Ils se séparèrent pour explorer au maximum les lieux. Rune monta les marches une à une et découvrit un salon de thé à l’étage. Le brouhaha des discussions masquait la douce musique qui passait en fond, tandis que la lumière, bien plus tamisée qu’en bas, offrait un moment de quiétude aux clients. Les sphères de chocolats étaient en réalité des endroits vitrés où il était possible de s’assoir pour boire un verre.

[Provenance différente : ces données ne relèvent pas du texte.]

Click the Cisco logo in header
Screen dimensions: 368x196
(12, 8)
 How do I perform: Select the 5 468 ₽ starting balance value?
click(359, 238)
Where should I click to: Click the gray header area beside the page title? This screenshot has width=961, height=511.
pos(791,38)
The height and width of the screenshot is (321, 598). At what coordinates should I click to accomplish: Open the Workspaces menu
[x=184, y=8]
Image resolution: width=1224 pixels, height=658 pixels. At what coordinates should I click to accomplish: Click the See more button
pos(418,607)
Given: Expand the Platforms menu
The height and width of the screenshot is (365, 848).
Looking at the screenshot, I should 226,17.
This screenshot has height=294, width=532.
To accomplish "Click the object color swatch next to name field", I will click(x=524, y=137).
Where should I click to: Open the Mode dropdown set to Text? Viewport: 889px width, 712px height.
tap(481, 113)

Elle commanda un thé puis s’installa dans une des sphères, profitant de la vue panoramique. Elle ne vit rien d’alarmant aux alentours du bâtiment. Les gérants ne devaient pas s’attendre à un cambriolage, surtout pour des gâteaux. Rune ne comprenait toujours pas pourquoi ils devaient faire ça, mais bon, c’était payé. Que demander de plus ?
Après une bonne demi-heure, elle quitta les lieux pour rejoindre Zaz et Chloé un peu plus loin dans la rue. Ils retournèrent jusqu’au motel, en attendant la venue de leur contact.

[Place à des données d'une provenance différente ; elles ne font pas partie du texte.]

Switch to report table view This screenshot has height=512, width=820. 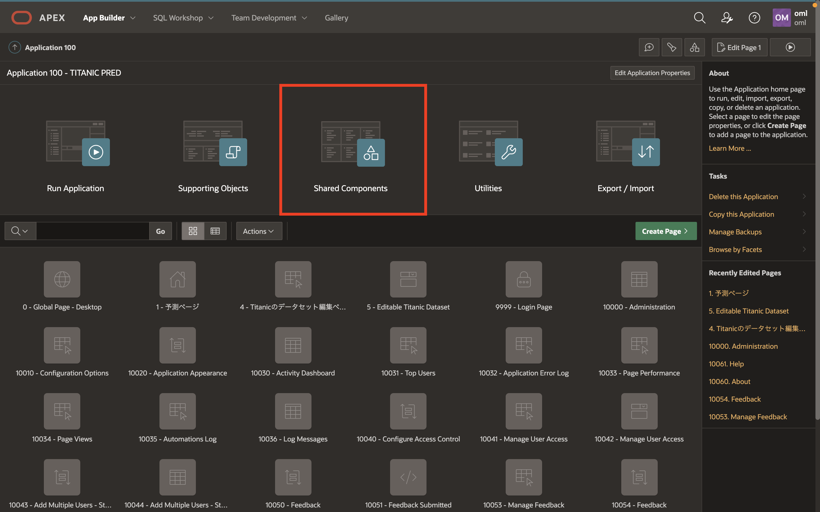pyautogui.click(x=215, y=231)
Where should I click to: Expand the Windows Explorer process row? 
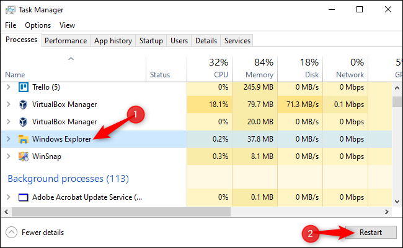point(8,139)
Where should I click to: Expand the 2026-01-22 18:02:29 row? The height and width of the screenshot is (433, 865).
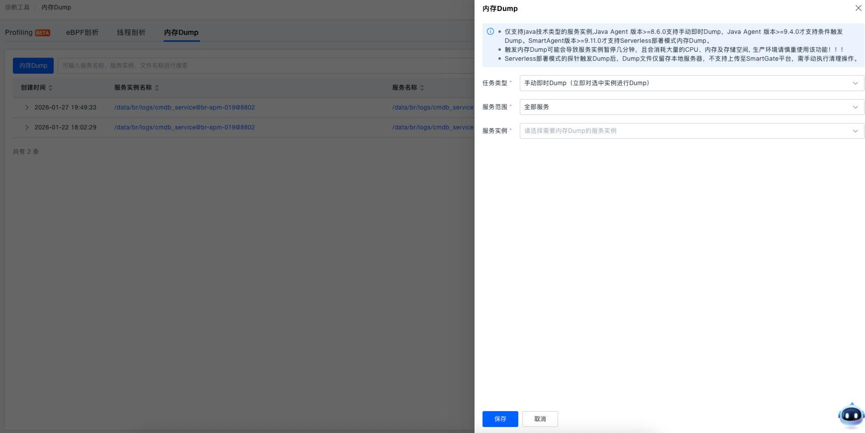pyautogui.click(x=27, y=127)
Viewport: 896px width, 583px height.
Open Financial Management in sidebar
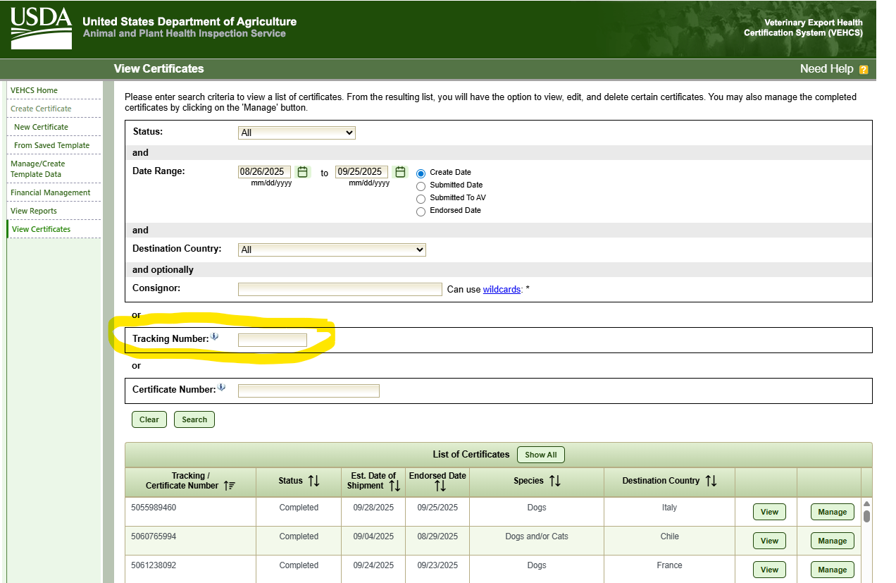tap(51, 192)
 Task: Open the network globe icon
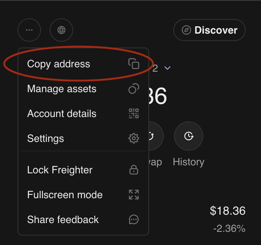click(61, 30)
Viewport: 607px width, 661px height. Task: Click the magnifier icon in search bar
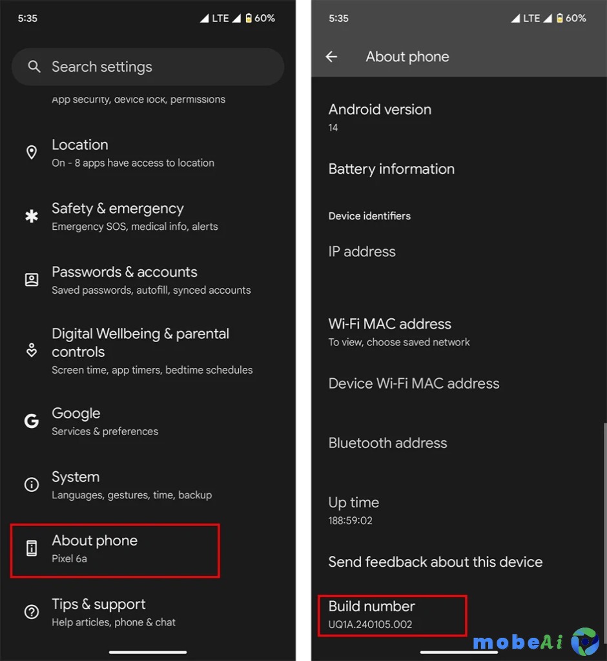pos(34,66)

Le soir venu, Bardy convoqua tout le monde dans sa chambre, jusqu’à ce qu’une personne toquât à la porte. Il lui ouvrit et un homme entra. Bâti comme une armoire à glace avec des cheveux courts grisâtres, Rune remarqua les deux bras cybernétiques avec lesquels il les salua. Un air mauvais sur son visage marqué par l’âge, il détailla chaque membre du groupe l’un après l’autre.
Rune devait reconnaître qu’il ne passait pas inaperçu, encore moins ici. Surtout avec son pantalon noir aux têtes de mort brodé de rouge.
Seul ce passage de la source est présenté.